Examine the entries and show every line in which the word "info" is found.
Start of Data for the task
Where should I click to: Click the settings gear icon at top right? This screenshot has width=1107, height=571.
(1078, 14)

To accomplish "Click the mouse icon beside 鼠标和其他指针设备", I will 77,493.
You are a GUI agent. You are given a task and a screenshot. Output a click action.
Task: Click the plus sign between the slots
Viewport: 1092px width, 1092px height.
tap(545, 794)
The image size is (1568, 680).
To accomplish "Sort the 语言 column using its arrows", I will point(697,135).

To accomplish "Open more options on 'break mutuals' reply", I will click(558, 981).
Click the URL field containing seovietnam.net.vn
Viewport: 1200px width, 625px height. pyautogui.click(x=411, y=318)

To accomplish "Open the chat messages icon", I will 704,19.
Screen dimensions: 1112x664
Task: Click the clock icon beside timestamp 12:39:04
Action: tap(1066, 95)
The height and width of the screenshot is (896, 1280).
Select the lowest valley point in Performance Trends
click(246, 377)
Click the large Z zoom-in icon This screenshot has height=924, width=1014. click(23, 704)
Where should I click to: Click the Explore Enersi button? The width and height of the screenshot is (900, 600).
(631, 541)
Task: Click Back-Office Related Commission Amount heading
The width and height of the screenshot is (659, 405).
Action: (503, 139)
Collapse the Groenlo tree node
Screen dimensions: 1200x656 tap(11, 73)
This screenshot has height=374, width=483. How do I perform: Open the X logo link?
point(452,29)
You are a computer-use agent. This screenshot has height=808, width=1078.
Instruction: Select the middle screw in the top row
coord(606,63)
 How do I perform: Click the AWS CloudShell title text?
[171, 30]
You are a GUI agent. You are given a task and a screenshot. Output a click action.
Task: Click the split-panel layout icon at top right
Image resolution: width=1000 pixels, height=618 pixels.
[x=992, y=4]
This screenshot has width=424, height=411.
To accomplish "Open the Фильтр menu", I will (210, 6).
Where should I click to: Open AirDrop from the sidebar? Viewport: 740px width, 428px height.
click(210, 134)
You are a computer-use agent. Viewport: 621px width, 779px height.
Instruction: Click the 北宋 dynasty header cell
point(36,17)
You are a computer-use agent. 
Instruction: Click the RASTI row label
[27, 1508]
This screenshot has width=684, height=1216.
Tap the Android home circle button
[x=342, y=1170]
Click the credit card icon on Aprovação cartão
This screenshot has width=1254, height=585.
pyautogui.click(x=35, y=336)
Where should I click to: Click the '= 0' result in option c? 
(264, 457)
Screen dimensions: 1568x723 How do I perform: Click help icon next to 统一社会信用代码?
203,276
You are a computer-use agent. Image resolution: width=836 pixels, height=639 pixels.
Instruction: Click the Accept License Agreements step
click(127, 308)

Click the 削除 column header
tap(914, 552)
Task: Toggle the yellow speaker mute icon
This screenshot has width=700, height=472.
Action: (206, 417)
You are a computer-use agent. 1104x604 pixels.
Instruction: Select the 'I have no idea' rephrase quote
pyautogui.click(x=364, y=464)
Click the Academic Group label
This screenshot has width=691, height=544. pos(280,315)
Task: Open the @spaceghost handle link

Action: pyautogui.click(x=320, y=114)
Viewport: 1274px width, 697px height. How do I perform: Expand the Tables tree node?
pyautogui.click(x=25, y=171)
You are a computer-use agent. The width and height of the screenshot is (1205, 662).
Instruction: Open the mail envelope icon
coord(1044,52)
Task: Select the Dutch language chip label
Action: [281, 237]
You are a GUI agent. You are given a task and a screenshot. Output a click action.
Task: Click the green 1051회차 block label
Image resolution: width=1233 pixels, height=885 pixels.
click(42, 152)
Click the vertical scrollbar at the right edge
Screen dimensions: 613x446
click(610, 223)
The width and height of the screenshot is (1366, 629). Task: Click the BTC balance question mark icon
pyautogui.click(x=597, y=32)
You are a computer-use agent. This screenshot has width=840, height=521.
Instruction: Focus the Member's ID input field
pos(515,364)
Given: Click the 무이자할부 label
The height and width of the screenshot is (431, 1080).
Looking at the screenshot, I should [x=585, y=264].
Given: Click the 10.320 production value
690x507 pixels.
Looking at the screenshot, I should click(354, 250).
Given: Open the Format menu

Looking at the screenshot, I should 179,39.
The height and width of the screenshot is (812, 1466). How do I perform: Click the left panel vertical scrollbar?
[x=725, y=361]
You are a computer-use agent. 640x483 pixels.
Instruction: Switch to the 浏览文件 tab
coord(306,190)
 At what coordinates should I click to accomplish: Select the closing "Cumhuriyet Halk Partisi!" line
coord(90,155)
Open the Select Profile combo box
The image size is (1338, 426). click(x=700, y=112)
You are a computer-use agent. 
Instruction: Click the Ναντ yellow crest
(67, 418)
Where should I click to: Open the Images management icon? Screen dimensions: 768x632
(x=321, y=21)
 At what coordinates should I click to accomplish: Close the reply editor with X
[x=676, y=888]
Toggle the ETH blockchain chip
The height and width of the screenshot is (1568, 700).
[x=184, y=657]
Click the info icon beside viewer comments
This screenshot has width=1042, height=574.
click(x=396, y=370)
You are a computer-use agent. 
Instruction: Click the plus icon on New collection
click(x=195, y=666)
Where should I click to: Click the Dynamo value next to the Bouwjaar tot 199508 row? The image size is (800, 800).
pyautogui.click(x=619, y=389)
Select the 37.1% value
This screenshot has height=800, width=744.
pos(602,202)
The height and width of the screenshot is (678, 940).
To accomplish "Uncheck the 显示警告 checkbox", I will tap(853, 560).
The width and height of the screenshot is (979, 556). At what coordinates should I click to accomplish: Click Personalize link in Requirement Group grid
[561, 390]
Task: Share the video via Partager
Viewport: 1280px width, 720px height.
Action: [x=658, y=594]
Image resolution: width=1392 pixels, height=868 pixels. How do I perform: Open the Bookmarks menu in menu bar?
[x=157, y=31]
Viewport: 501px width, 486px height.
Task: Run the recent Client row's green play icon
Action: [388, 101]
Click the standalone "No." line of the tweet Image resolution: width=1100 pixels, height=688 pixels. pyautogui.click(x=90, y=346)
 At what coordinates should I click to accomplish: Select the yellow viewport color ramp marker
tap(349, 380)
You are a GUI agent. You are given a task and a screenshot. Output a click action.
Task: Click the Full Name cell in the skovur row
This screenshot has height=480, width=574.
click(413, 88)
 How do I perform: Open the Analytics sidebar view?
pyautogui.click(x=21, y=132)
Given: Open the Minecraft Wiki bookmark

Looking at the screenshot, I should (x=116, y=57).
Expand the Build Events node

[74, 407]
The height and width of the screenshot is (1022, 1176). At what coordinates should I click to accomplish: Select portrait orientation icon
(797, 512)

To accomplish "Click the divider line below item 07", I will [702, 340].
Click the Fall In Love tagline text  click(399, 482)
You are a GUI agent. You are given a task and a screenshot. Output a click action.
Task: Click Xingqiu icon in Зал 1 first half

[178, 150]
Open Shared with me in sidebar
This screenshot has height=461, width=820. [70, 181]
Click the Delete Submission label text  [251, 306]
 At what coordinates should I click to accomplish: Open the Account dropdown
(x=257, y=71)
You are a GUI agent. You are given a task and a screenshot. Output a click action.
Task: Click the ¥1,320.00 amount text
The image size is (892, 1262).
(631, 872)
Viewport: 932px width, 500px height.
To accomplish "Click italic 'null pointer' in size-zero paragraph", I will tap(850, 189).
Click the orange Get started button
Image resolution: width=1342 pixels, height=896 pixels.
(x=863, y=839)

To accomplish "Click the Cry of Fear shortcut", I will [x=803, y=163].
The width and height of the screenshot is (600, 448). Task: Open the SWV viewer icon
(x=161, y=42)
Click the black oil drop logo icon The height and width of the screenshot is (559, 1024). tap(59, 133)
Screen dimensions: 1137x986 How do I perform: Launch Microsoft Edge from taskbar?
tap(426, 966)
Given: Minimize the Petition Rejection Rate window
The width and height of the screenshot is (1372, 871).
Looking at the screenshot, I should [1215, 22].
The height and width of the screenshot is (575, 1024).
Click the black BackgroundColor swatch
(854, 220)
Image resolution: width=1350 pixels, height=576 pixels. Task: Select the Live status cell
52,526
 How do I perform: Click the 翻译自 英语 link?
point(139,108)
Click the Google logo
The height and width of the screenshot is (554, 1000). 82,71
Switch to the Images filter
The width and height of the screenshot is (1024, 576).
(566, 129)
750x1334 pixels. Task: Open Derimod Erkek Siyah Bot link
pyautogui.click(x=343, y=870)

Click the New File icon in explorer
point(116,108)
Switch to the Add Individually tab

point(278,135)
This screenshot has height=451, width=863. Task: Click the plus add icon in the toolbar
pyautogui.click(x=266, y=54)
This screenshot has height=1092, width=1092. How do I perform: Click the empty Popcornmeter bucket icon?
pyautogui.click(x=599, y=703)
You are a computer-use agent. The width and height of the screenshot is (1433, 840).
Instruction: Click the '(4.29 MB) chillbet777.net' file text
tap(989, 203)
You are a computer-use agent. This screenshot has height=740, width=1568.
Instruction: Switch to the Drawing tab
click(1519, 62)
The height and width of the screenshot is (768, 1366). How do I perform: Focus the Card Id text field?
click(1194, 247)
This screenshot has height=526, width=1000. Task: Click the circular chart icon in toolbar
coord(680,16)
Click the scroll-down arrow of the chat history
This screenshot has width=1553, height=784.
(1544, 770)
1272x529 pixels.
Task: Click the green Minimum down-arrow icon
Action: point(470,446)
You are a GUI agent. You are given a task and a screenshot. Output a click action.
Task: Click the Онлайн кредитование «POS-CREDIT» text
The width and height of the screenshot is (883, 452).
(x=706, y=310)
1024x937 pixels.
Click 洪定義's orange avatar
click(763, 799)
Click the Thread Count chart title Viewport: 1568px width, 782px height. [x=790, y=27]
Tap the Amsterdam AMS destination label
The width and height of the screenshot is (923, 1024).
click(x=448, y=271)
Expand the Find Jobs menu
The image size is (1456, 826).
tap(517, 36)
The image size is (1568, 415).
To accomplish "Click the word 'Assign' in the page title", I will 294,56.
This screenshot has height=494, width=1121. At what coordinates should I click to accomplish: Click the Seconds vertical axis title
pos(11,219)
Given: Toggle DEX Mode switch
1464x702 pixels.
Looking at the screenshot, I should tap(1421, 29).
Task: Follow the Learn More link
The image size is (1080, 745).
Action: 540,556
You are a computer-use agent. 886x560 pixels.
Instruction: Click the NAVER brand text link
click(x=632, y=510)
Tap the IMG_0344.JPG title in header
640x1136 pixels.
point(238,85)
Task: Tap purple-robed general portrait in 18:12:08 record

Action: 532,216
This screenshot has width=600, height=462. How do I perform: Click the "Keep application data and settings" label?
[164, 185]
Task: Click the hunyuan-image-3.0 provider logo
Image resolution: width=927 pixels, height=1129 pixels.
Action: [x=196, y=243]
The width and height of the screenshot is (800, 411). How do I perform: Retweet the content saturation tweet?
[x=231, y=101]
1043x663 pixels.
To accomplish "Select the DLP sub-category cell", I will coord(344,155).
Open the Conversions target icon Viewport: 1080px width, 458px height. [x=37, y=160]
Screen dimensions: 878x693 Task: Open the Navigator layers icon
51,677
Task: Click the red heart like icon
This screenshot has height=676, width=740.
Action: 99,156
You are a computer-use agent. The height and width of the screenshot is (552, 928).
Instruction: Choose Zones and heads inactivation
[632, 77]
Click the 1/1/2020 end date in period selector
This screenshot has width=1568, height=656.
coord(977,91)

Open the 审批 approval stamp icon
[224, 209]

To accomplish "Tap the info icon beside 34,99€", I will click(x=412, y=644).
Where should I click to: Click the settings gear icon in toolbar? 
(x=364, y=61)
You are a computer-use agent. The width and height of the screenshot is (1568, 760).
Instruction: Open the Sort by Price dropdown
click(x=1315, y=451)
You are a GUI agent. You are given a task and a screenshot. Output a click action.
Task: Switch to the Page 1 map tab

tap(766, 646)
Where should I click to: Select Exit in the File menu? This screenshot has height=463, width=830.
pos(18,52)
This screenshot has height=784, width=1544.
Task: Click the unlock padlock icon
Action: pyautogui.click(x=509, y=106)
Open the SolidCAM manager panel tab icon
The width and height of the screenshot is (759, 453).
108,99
End of Data for the task
> Your response:
Click the info icon beside viewer comments
To accomplish "Tap the info icon beside 34,99€", I will click(x=412, y=644).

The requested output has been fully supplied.